Matthew 18:35 So also My heavenly Father will deal with every one of you if you do not freely forgive your brother from your heart his offenses.
Mark 11:25-26 And whenever you stand praying, if you have anything against anyone, forgive him and let it drop (leave it, let it go), in order that your Father Who is in heaven may also forgive you your [own] failings and shortcomings and let them drop. But if you do not forgive, neither will your Father in heaven forgive your failings and shortcomings.
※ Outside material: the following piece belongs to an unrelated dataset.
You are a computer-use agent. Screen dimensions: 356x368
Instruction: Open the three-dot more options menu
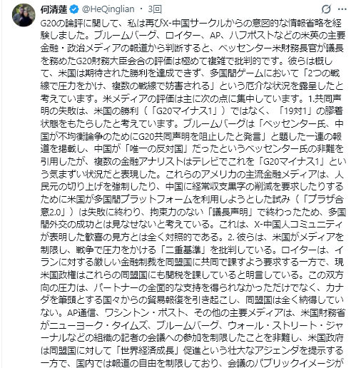(x=342, y=9)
Guys? This leaves NO ROOM for unforgiveness anywhere. Ever. If I get to judgement day and find myself standing beside an unrepentant Timothy McVeigh or Adam Lanza with even a little bit of unforgiveness in my heart, I am no closer to getting into heaven than they are. It’s not going to happen. Jesus is very clear about this: If I do not freely forgive someone, from my heart, letting go of the resentment that I love to hang onto, God will not forgive me. But it feels so good to hang on! I can’t let go of ALL of it- I need something to come back to, to get out and polish a little now and then so I can remember how someone wronged me. Why would I want to remember these hurts anyway? Does it make me feel like I’m better than they are? And these verses do not say, “If the person who wronged you comes back and begs for your forgiveness on bended knee, go ahead and forgive them.” It says if you have anything against anyone, forgive him and let it drop. Whether they asked for it or not.
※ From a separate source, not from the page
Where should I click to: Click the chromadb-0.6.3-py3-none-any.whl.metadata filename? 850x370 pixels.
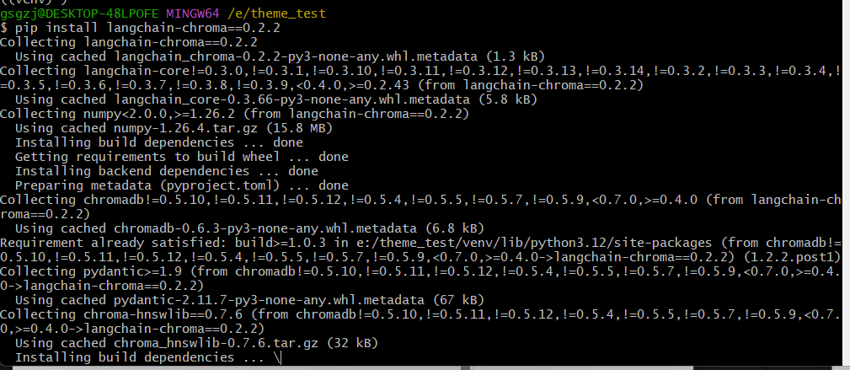point(265,228)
I’m not saying it will be easy. I know all too well, from numerous (possibly not wholehearted) attempts at forgiveness, that it is ridiculously hard sometimes. Even admitting that I’ve been hurt can sometimes be one of the hardest things to do. It feels weak, and I don’t want to acknowledge that I am capable of being hurt by someone’s words or actions. (Sticks and stones…) And as humans, I don’t think we can just forget and expect that it will be gone forever. I may need to forgive someone for the same thing again and again. Is that okay? Does that mean I didn’t do it right the first time? I think maybe even if we let it drop once, we just may need to let it go again and again. Maybe every day for a while. I need to want to let it go first, and eventually it could be every other day. And then once a week. And then one day in the future, I may forget it all together.
Luke 17:4 And even if he sins against you seven times in a day, and turns to you seven times and says, I repent [I am sorry], you must forgive him (give up resentment and consider the offense as recalled and annulled).
Every day. Seven times a day. (But who’s counting?)
1 Peter 4:8 Above all things have intense and unfailing love for one another, for love covers a multitude of sins [forgives and disregards the offences of others].
And there’s the rub: intense and unfailing love for one another. If I don’t love my fellow man, how will I begin to forgive them? But if I do have an intense and unfailing love for everyone, forgiveness shouldn’t be far behind. Because it’s hard to carry a grudge against someone I really love.
I can’t do this alone. I can’t just wake up and decide that my human self can let go of any resentment I carry. I’m going to need help. And I know where to find it:
1 John 1:9 If we freely admit that we have sinned and confess our sins, He is faithful and just (true to His own nature and promises) and will forgive our sins [dismiss our lawlessness] and [continuously] cleanse us from all unrighteousness [everything not in conformity to His will in purpose, thought, and action].
Jesus, cleanse me from anything that is not in conformity to Your will in purpose, thought, and action. Help me love everyone with Your love, and to pass on Your forgiveness to them so that You can forgive me for the oh-so-many things for which I need it.